Do this >>
Reproduce every line of the data below character for character, with nothing changed.
** Start Supplied material **
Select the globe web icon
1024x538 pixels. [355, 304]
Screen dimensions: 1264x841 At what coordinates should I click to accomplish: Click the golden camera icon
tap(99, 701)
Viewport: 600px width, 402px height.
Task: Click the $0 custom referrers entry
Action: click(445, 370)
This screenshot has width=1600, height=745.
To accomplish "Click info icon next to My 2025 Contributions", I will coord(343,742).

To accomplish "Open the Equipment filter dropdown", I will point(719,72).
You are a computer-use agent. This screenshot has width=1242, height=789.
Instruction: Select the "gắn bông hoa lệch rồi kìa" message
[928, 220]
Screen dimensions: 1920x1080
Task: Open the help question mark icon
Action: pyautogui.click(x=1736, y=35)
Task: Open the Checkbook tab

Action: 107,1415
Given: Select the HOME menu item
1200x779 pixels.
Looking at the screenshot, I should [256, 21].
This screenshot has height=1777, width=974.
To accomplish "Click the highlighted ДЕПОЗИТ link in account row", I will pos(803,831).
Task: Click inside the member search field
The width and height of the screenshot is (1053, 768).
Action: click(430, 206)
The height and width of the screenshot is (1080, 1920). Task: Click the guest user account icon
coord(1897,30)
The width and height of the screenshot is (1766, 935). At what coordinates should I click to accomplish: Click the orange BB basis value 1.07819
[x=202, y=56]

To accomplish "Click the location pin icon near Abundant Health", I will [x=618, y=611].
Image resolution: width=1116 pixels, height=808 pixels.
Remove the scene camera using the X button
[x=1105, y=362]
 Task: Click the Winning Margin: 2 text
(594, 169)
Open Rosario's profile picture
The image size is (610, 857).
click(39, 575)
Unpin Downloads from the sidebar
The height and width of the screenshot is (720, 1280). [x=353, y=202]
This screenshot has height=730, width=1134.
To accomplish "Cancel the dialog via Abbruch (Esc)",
** End Supplied material **
Problem solution >>
Select the globe web icon
1024x538 pixels. [355, 304]
Screen dimensions: 1264x841 At what coordinates should I click to accomplish: Click the golden camera icon
tap(99, 701)
Viewport: 600px width, 402px height.
Task: Click the $0 custom referrers entry
Action: click(445, 370)
This screenshot has width=1600, height=745.
To accomplish "Click info icon next to My 2025 Contributions", I will coord(343,742).

To accomplish "Open the Equipment filter dropdown", I will point(719,72).
You are a computer-use agent. This screenshot has width=1242, height=789.
Instruction: Select the "gắn bông hoa lệch rồi kìa" message
[928, 220]
Screen dimensions: 1920x1080
Task: Open the help question mark icon
Action: pyautogui.click(x=1736, y=35)
Task: Open the Checkbook tab

Action: 107,1415
Given: Select the HOME menu item
1200x779 pixels.
Looking at the screenshot, I should [256, 21].
This screenshot has height=1777, width=974.
To accomplish "Click the highlighted ДЕПОЗИТ link in account row", I will pos(803,831).
Task: Click inside the member search field
The width and height of the screenshot is (1053, 768).
Action: click(430, 206)
The height and width of the screenshot is (1080, 1920). Task: Click the guest user account icon
coord(1897,30)
The width and height of the screenshot is (1766, 935). At what coordinates should I click to accomplish: Click the orange BB basis value 1.07819
[x=202, y=56]

To accomplish "Click the location pin icon near Abundant Health", I will [x=618, y=611].
Image resolution: width=1116 pixels, height=808 pixels.
Remove the scene camera using the X button
[x=1105, y=362]
 Task: Click the Winning Margin: 2 text
(594, 169)
Open Rosario's profile picture
The image size is (610, 857).
click(39, 575)
Unpin Downloads from the sidebar
The height and width of the screenshot is (720, 1280). [x=353, y=202]
This screenshot has height=730, width=1134.
To accomplish "Cancel the dialog via Abbruch (Esc)",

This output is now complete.